„Wissen nicht, wie viele“Tausende Menschen bei Konzert in Lützerath – auch Aktivistin Luisa Neubauer

Teilnehmer einer Kundgebung am Rand des Tagebaus in der Nähe von Lützerath kreuzen als zeichen des Widerstandes ihre Arme. Lützerath soll zur Erweiterung des Braunkohletagebaus Garzweiler II abgebaggert werden. +++ dpa-Bildfunk +++

Teilnehmerinnen und Teilnehmer einer Kundgebung am Rand des Tagebaus in der Nähe von Lützerath kreuzen als Zeichen des Widerstandes am Sonntag (8. Januar 2023) ihre Arme.

Die geplante Räumung von Lützerath rückt immer näher. Bei einem Konzert der Kölner Band AnnenMayKantereit waren mehrere tausend Menschen vor Ort.

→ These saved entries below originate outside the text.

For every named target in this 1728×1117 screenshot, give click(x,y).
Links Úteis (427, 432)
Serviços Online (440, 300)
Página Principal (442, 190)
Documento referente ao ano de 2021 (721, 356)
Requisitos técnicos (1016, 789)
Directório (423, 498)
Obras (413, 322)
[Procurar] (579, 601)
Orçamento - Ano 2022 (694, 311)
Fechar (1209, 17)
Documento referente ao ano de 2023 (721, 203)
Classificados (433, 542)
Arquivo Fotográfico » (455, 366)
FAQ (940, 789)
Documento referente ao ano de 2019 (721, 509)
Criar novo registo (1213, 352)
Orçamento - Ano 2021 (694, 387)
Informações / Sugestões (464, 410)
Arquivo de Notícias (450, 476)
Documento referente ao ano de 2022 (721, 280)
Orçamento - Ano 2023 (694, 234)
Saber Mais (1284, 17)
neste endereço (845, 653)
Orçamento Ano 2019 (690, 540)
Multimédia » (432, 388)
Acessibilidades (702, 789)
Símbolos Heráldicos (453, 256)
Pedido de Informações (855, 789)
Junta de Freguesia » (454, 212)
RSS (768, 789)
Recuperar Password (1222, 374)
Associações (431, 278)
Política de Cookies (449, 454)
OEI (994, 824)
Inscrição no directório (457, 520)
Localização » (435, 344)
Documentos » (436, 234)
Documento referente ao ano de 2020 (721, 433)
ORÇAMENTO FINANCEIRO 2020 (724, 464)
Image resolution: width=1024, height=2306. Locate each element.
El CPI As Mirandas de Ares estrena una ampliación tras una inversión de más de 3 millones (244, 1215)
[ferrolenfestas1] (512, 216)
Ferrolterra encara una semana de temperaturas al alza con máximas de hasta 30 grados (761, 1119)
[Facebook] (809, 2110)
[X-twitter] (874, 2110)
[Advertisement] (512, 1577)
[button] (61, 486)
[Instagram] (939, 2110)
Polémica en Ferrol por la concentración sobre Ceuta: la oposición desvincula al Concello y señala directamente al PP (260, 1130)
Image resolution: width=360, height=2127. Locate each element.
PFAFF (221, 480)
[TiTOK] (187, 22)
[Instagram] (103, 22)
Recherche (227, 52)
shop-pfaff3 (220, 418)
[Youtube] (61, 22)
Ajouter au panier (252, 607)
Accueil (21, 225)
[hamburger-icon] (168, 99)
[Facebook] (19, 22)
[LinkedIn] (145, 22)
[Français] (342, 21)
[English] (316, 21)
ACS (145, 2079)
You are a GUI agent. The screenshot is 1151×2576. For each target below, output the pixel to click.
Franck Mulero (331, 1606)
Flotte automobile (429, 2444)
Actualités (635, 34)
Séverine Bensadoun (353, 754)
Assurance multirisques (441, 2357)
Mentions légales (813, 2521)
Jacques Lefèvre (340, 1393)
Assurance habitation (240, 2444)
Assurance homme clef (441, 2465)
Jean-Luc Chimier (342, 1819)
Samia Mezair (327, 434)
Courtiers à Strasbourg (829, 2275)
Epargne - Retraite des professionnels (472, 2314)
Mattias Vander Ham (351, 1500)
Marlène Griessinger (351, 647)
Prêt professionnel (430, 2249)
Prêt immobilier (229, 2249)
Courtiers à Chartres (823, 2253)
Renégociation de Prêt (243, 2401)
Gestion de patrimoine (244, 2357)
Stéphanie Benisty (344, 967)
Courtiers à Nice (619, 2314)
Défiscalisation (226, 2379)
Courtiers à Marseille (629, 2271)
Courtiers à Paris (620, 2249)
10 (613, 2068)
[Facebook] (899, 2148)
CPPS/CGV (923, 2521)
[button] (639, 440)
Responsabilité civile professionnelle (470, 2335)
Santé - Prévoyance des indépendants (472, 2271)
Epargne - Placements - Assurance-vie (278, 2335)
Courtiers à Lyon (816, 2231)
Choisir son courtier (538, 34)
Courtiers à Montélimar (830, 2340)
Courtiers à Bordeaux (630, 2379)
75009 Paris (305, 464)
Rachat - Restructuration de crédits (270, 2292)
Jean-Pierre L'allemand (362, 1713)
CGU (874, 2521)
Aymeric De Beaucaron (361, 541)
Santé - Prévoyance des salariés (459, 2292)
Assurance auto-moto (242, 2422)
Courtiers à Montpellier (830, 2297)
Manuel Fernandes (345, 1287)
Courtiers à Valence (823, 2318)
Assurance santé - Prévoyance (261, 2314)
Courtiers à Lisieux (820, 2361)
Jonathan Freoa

Wenige Tage vor der geplanten Räumung von Lützerath haben sich am Sonntag (8. Januar 2023) zahlreiche Aktivistinnen und Aktivisten versammelt. Das Aktionsbündnis „Lützerath unräumbar“ hat unter anderem zu einem Dorfspaziergang eingeladen. Dazu wurde auch die bekannte Aktivistin Luisa Neubauer erwartet. 

Wegen eines lebensgefährlichen Zwischenfalls musste jedoch ein Konzert der Kölner Band AnnenMayKantereit kurzfristig in einen anderen Bereich verlegt werden. Während des Auftritts der Band waren dann mehrere tausend Menschen vor Ort.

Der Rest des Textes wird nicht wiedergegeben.